De retour au CCOG pour une réunion de synthèse, le ministre a appris que le centre connait quelques problèmes notamment celui de personnel qui se limite à seulement 5 cadres et 7 auxiliaires, mais un problème d'équipements. Le centre manque de groupe électrogène et de matériels audiovisuels adéquats. Mais aussi la solution se dessine à l'horizon avec les discussions budgétaires a laissé entendre M. Hamadou Saley Sounna, directeur général du Centre. Il a par ailleurs informé le ministre que le centre, envisage d'organiser quelques activités importantes dont la « semaine d'intégration africaine». Il est également prévu la construction d'un centre d'accueil des acteurs culturels, constitué de 32 chambres équipées devant héberger les hôtes culturels.
Au CFPM Elhadji Taya, le ministre a visité les différents bureaux, le musée des instruments de musique traditionnelle sur lesquels, il a reçu d'amples explication concernant notamment leur provenance, leurs usages. Créé en 1989 et dirigé par M Moussa Garba, le CFPM Taya dispose de 11 agents dont 4 cadres. Il est plein d'initiatives et d'ambitions mais le manque de statut précis et de personnel suffisant, l'insuffisance de la subvention (10 millions f CFA/an) freinent la mise en œuvre de ces initiatives telles que le festival de la musique touaregue, le concours musical scolaire, la recherche et la formation des jeunes talents.
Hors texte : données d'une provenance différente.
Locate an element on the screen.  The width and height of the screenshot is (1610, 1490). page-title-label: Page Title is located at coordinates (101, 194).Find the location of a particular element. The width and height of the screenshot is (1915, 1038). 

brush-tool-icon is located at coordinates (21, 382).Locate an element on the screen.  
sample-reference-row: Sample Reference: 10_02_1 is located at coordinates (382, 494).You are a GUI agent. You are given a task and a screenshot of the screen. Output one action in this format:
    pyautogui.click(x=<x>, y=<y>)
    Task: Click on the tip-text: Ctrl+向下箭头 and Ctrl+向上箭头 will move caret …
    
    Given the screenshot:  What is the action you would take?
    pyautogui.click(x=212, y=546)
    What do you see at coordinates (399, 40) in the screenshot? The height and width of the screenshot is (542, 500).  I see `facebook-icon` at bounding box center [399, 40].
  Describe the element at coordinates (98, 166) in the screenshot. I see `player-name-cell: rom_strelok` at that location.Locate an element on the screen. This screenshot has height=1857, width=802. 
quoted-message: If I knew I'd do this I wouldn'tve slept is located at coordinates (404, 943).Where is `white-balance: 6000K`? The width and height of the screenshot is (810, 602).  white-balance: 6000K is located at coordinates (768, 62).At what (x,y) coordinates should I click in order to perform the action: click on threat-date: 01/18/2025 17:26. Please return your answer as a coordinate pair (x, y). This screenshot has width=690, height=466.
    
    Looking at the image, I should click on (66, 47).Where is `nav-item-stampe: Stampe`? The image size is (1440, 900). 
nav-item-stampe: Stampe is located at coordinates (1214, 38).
Face au manque du statut clair, les partenaires financiers s'engagent moins et sont de plus en plus réticents aux sollicitations du centre selon M Moussa Garba. «Nous avons pris la mesure de vos préoccupations et prenons l'engagement d'appréhender la question avec détermination » a dit le ministre de la Culture, des Arts et Loisirs.
Le Bureau nigérien de droit d'auteur (BNDA), créé en 1996 a lui plus de 100 adhérents et a la gestion de quelque 2500 œuvres. Son directeur M Sita Idé a indiqué que le centre connait un certain nombre de problèmes dont l'application de textes, le non paiement des droits de la part des utilisateurs, l'interventionnisme, l'insuffisance de la subvention de l'Etat (5 millions /an) mais aussi et surtout le manque des locaux propres. M Sita a alerté le ministre que si rien n'est fait, la subvention de l'Etat risque d'être suspendue, expliquant que les services du ministère des Finances estiment que le BNDA engrange suffisamment de fonds pour se prendre en charge. Il est en autrement a-t-il indiqué car, seuls 20% des redevances perçues sont consacrées au fonctionnement et le reste est distribué aux auteurs suivant un planning clair de répartition. Le ministre s'est dit impressionné par la volonté des agents et promis d'engager des réflexions pour trouver des solutions à leurs préoccupations.